Trois questions sur les dernières révélations dans l'affaire des soupçons de détournements de fonds au Sénat

Les sénateurs siègent au Palais du Luxembourg, à Paris, le 17 novembre 2016.
Les sénateurs siègent au Palais du Luxembourg, à Paris, le 17 novembre 2016. (LIONEL BONAVENTURE / AFP)

Le site Mediapart a publié le témoignage de celui qui se présente comme "le grand prêtre de ces opérations".

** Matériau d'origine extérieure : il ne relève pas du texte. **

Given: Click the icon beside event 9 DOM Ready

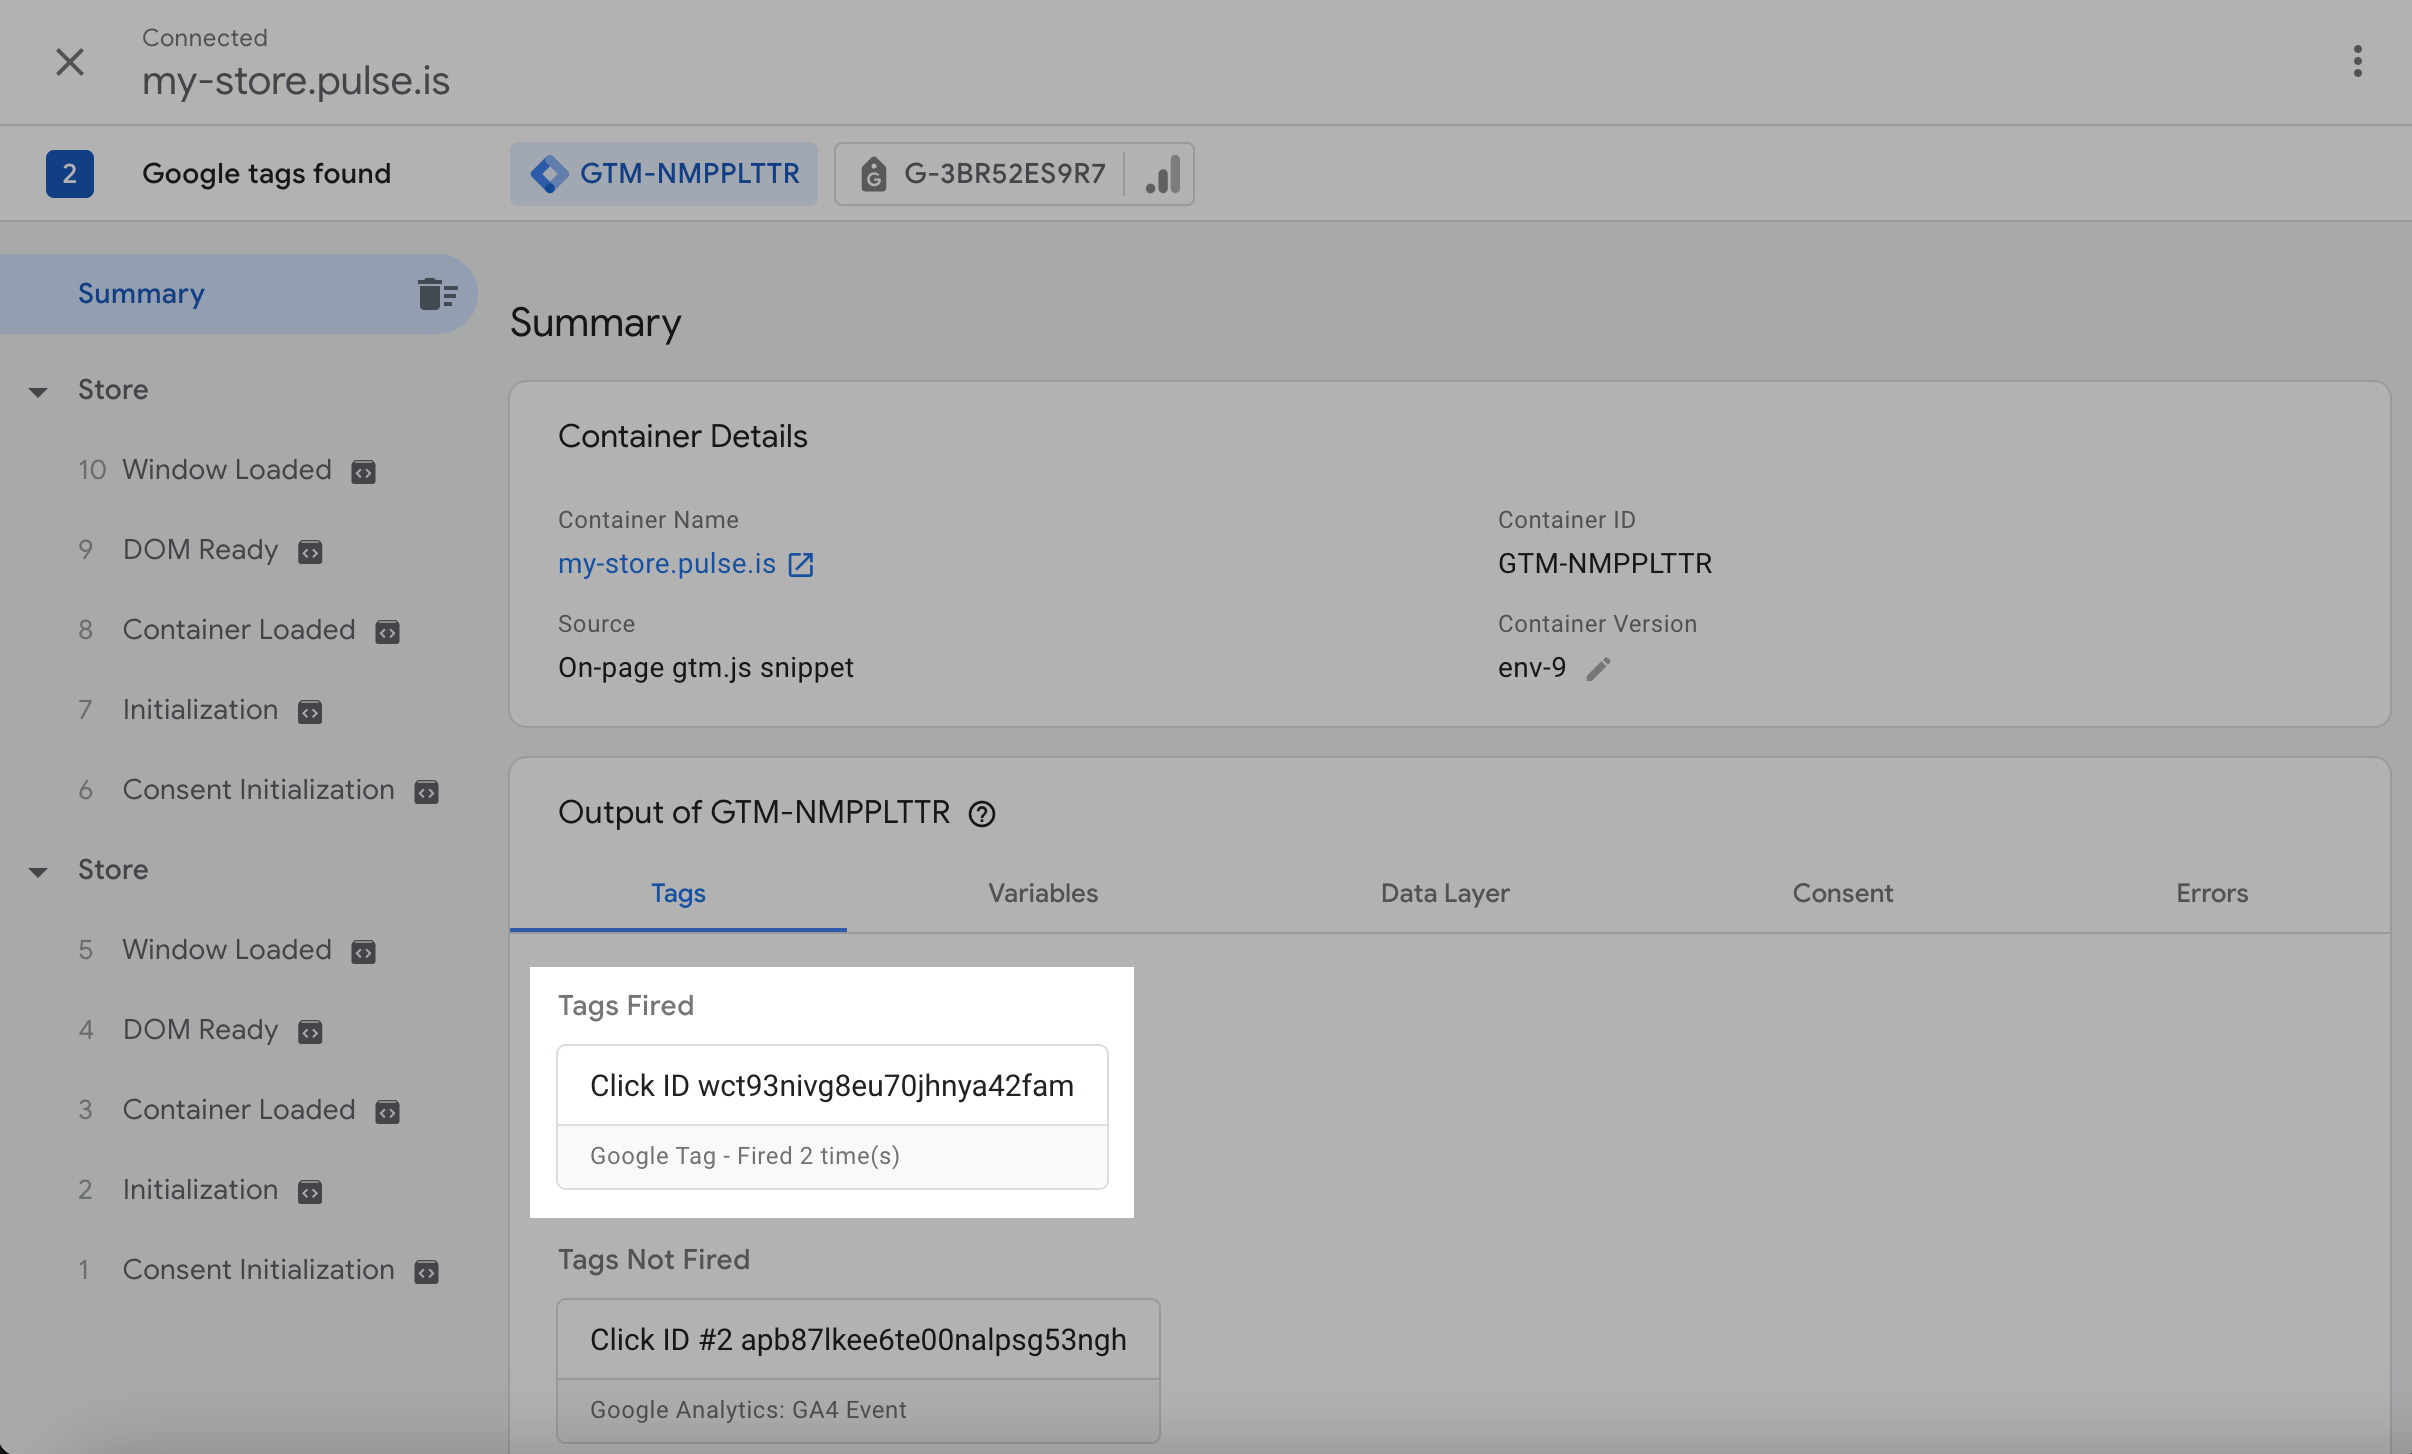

"Jusqu'en 2014, Michel Talgorn a distribué des chèques en pagaille", décrit Mediapart. Vendredi 22 septembre, le site d'information a publié le témoignage de cet ancien collaborateur du groupe UMP, mis en examen dans l'affaire des soupçons de détournements de fonds au Sénat. "J’exécutais des ordres, j’étais un pousse-cailloux", se défend-il.

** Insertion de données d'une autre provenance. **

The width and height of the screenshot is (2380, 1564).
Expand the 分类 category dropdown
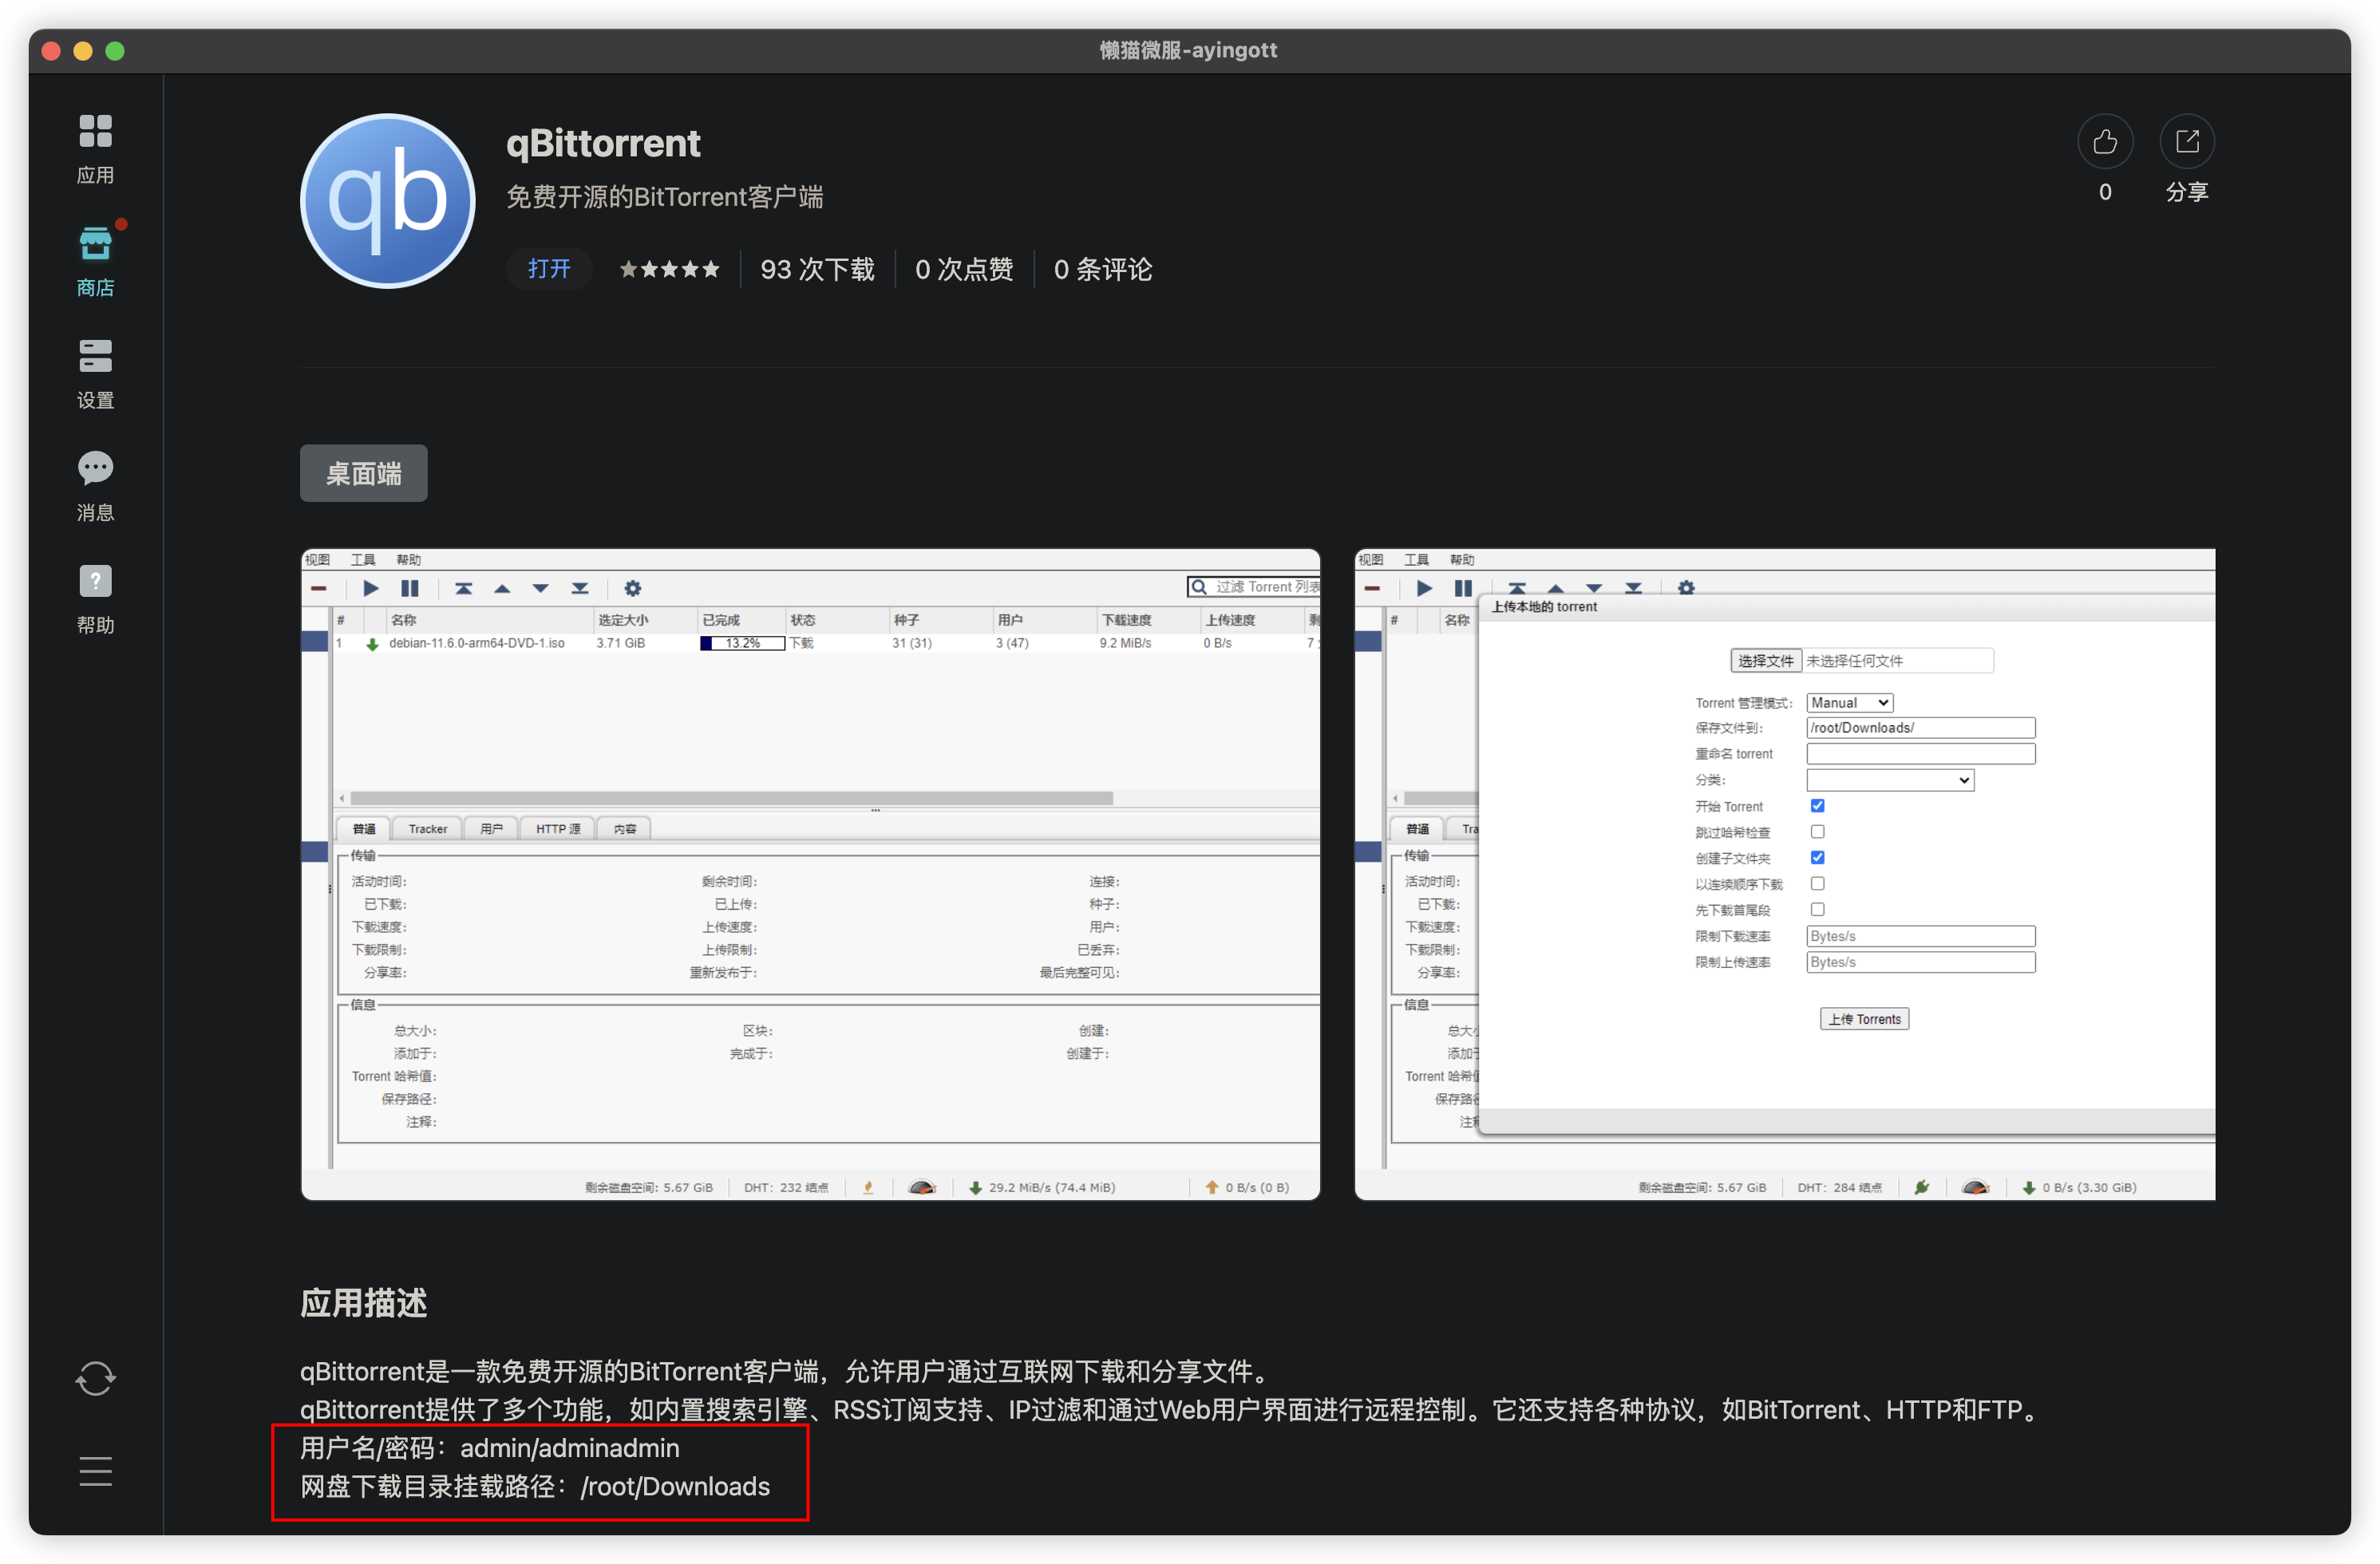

"Quand mon nom a été publié dans la presse, j’ai constaté beaucoup d’indifférence et parfois de la lâcheté chez les sénateurs ayant bénéficié de restitutions de crédits d’assistants", raconte-t-il à Mediapart. Il a donc décidé de raconter sa version des faits. De quelle affaire s'agit-il ? Que révèle-t-il ? Franceinfo répond à trois questions.

De quoi les sénateurs sont-ils accusés ?

L'affaire a commencé en 2013 après un signalement de Tracfin, le service de lutte contre le blanchiment d'argent du ministère de l'Economie et des Finances. Le parquet de Paris avait alors ouvert une information judiciaire, depuis suspendue, pour des faits de "détournements de fonds publics", "abus de confiance" et "blanchiment", rappellent Les Echos.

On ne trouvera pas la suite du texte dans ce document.